> _Selection_:
It is an electoral season in Uganda. It is also a season of critical reflection, learning and rethinking strategies for attaining an equitable nation.

What is worth noting is that out of the eight presidential aspirants, none is female. Why didn’t women make it to the contest, and what could we learn from this exclusive male affair of politics?

Affirmative action has long been regarded as a progressive tool in the struggle for equality. For the long time that women’s movements have been advocating for inclusion and opportunities for representation in parliaments, workplaces and educational institutions, affirmative action has symbolized a structural intervention into patriarchal systems.

Yet contemporary feminist discourse seems to overemphasize “affirmative action” as the singular marker of progress. This narrowing of priorities raises critical concerns about whether feminism has traded broader justice for numerical inclusion.

While affirmative action remains significant, overemphasis on it as a lone strategy tends to obscure other critical injustices facing women, especially in African contexts.

Drawing insights from Sylvia Tamale’s When Hens Begin To Crow: Gender and Parliamentary Politics in Uganda (1999) and other scholarly critiques, feminism must move beyond quotas especially in politics and education to reclaim a holistic pursuit of gender justice.

Affirmative action and the politics of representation Affirmative action emerged as a corrective measure to centuries of exclusion of women from political, social, and economic spheres.

Its central aim was to open spheres previously closed to women, particularly in governance, education and formal employment. In Uganda, the introduction of affirmative action through gender quotas was celebrated as a victory for women.

Quotas indeed increased numerical presence of women in parliament, corporations and academia. This is evident as history documents how Uganda women’s entry into parliament through reserved seats represented a breakthrough in dismantling patriarchal structures.

Yet as some feminist scholars have indicated, representation alone does not dismantle patriarchal structures. The presence of women in decision-making bodies does not automatically guarantee pro-women policies, nor does it necessarily address the lived realities of intersecting marginalization of women.

The sole focus on “counting women” often tends to reduce feminist struggles to tokenistic victories, leaving systematic inequalities intact. Contemporary feminist discourse, especially within the elite spaces, often celebrates the symbolic achievement of women in high offices while neglecting the pressing injustices that disproportionately affect the poor and rural women.

> _Data excerpt_:
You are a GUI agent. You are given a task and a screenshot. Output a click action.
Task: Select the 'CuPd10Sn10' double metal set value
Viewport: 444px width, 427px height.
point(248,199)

> _Instruction_: Continue the opinion piece above on affirmative action and gender justice in Uganda, picking up after its final sentence.

> _Answer to the exercise_:
Issues such as domestic violence, maternal mortality, sexual harassment in formal and informal workspaces, unequal access to land and discriminatory cultural practices remain pervasive. By focusing primarily on affirmative action, feminist struggles risk reproducing class-based inequalities, privileging elite women who benefit from quotas while sidelining the struggles of the majority.

Meaningful gender justice requires attention to these intersecting oppressions. While Uganda boasts of high numbers of women in political office due to quota systems, women’s lived realities ranging from domestic violence to unequal access to healthcare and economic resources remain largely unchanged.

Has the affirmative action initiative which offered women a seat on the table equally pursued the agenda of shifting of the menu of priorities in political institutions through redistributing real power?

Talking about economic marginalization, women remain disproportionately represented in informal and precarious labour with limited access to land ownership and credit facilities. Coupled with cultural and social inequalities, patriarchal cultural norms continue to police women’s sexuality, mobility and autonomy.

As early as the 1940s, women protested lack of rights to inherit marital property, and these instances still happen today. Affirmative action is necessary but an insufficient tool It is very essential to acknowledge that affirmative action is not inherently flawed.

It has opened doors and challenged the masculinist monopoly of power. However, its utility lies in being one among many strategies. How do we re-imagine affirmative action as one of the many integrated interventions to transform rooted unequal gender power relations?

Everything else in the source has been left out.